Your task is to retype, exactly and without pictures, the line holding "Image resolution: width=930" and each line that follows it to the end of the entries.
↓↓↓
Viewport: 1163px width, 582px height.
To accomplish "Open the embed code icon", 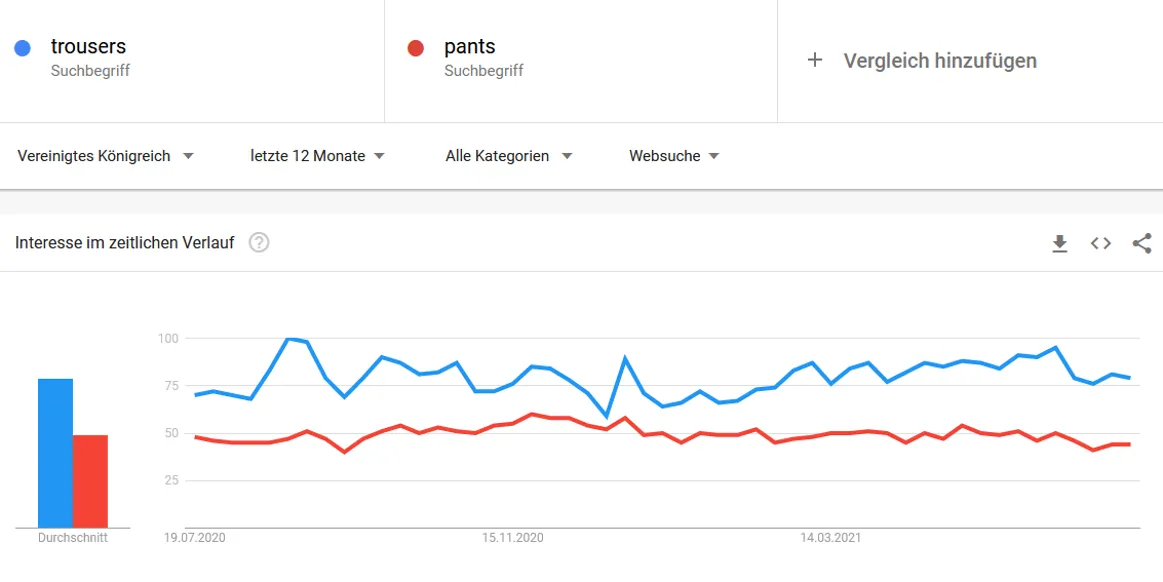I will tap(1101, 243).
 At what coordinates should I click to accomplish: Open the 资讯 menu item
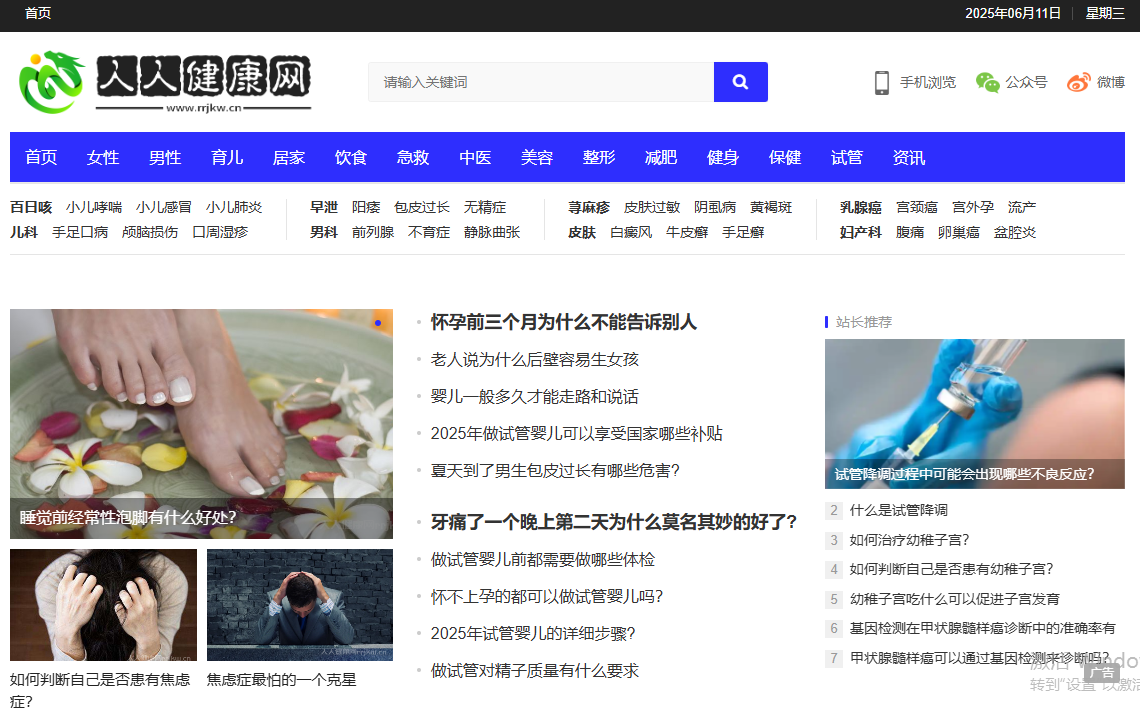(908, 157)
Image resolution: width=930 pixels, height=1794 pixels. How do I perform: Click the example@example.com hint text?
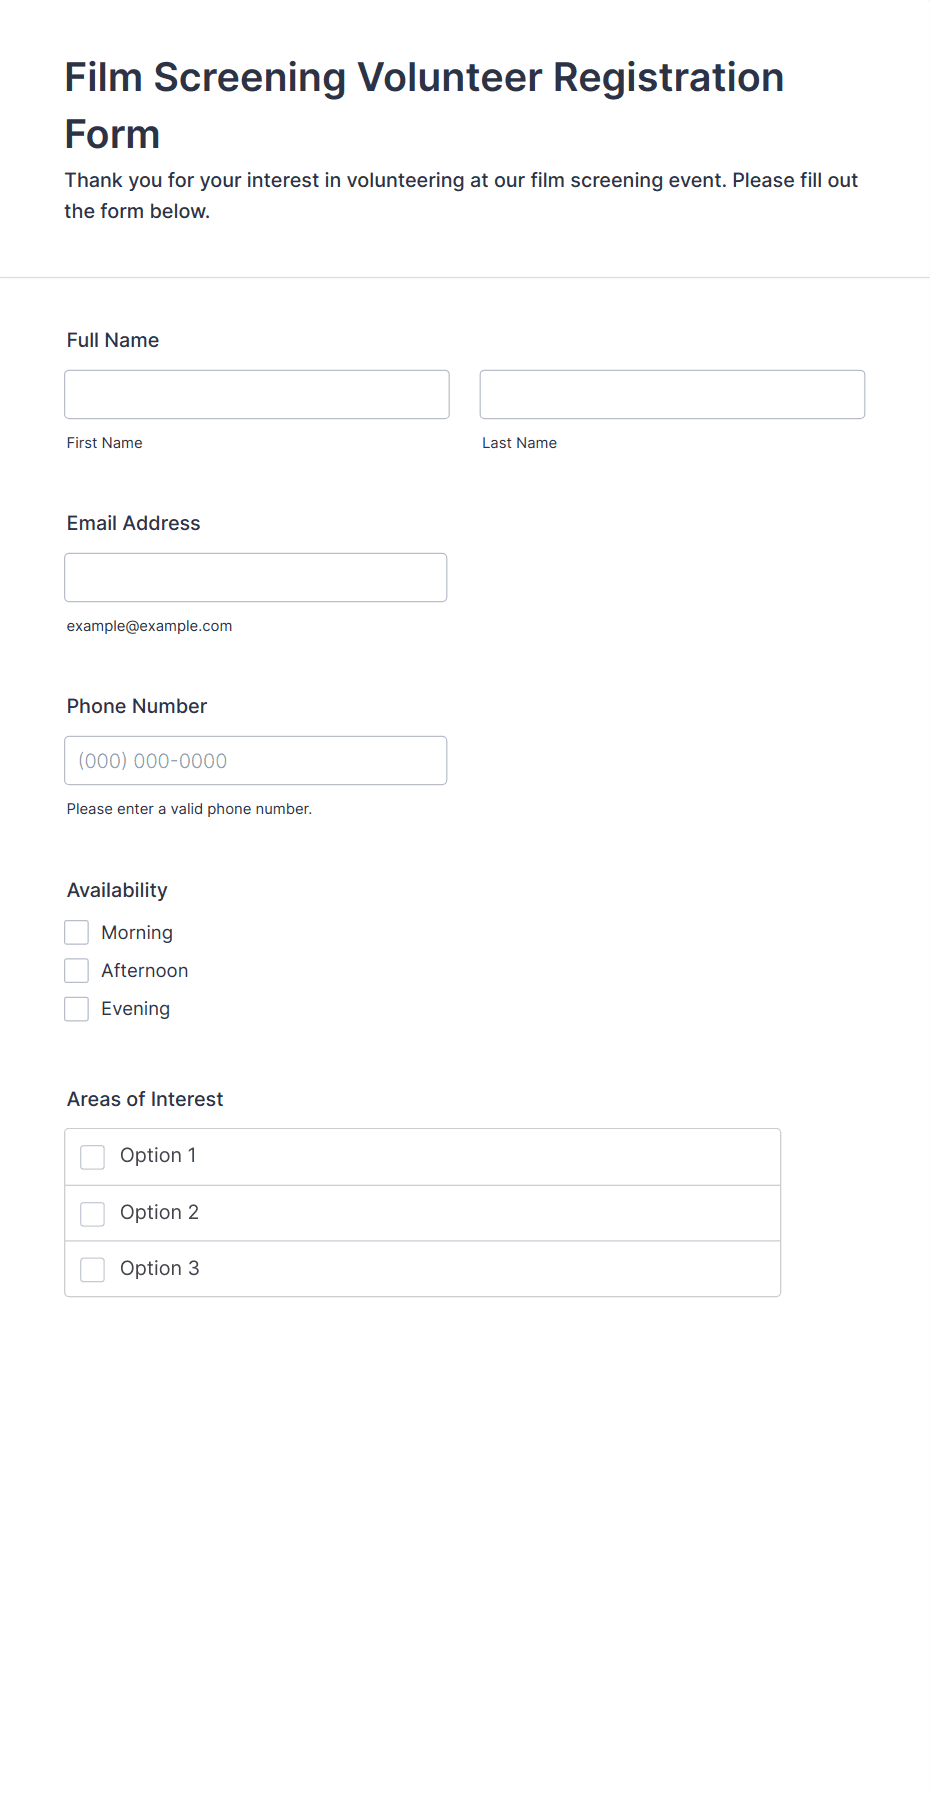coord(150,626)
↑↑↑
## Written answer:
Image resolution: width=930 pixels, height=1794 pixels. How do I perform: Click the example@example.com hint text?
coord(150,626)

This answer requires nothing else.